Phases of Risk Management
Even the best-managed companies can be overwhelmed by the prospect of rationally and proactively balancing the potential negative effects of risk factors against the cost and benefits of implementing risk-mitigation strategies. In fact, it quickly becomes clear that managing risk can be at odds with other strategic initiatives, such as reducing inventories and cutting costs. Therefore, effective risk management requires a careful consideration of the appropriate balance among customer service levels, cost and working capital within an acceptable risk tolerance.
In addition, all risks are not equal. They must be identified and categorized along a scale on the basis of the severity of the impact of the risk and the likelihood of occurrence. Obviously, risks with high severity that are most likely to occur should be the first priority.
These are complicated scenarios requiring substantial computing power and sophisticated analysis capabilities. All risk-analysis approaches have two phases, although the specific techniques used in each phase vary widely. The first phase of risk analysis is risk identification and consists of determining the sources of risk, the dependencies among them and the likelihood of occurrence. For example, the loss of a supply source in one location may cause a shortage of transportation capacity in a different area where an alternate supply source is available. The second phase is response analysis and involves determining potential options to hedge against the risk while assessing the impact in terms of both cost and benefit.
The first phase of risk identification often involves variants of the Delphi method of predictive analysis. Developed by the Rand Corporation during the Cold War to predict the impact of technology on warfare, the Delphi method is a facilitated brainstorming or information-gathering process. It involves experts who participate anonymously in iterative sessions by providing predictions with supporting logic. The results from each session are reconsidered by the experts until the process converges on a relative consensus.
Next, probabilities are associated with risk factors through a wide variety of techniques. For example, historical data may provide estimates of variability in forecasts or lead times. Analysts may also use sophisticated regression models to determine errors in long-range growth forecasts. Similarly, the mathematics of extreme-event analysis enables analysts to estimate the probability of rare events. The process results in a good understanding of potential risk factors and their probability of occurrence.
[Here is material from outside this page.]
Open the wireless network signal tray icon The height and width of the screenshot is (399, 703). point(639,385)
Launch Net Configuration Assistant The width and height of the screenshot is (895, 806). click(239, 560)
Once risks are identified, the response-analysis phase focuses on estimating the impact of risk factors across the supply chain. This exercise is challenging because the relationships between risk factors are not static. One decision or risk factor may impact other risk factors. In practice, techniques for analyzing risk-decision clusters fall into two families: prescriptive decision models and descriptive simulation models.
Prescriptive decision models, which include many supply chain optimization tools, are designed to prescribe an answer for a given set of inputs. The models used in software solutions are further divided into two categories: deterministic and probabilistic. Both deterministic and probabilistic models provide insight into the interaction between risk factors and supply chain control variables by systematically analyzing different scenarios.
However, while deterministic models use a single number for each variable under consideration, the more sophisticated probabilistic models use statistical probability curves for variables such as demand patterns or the likelihood of a supply disruption. Because of the increased complexity in these probabilistic models, they tend to be limited in scope.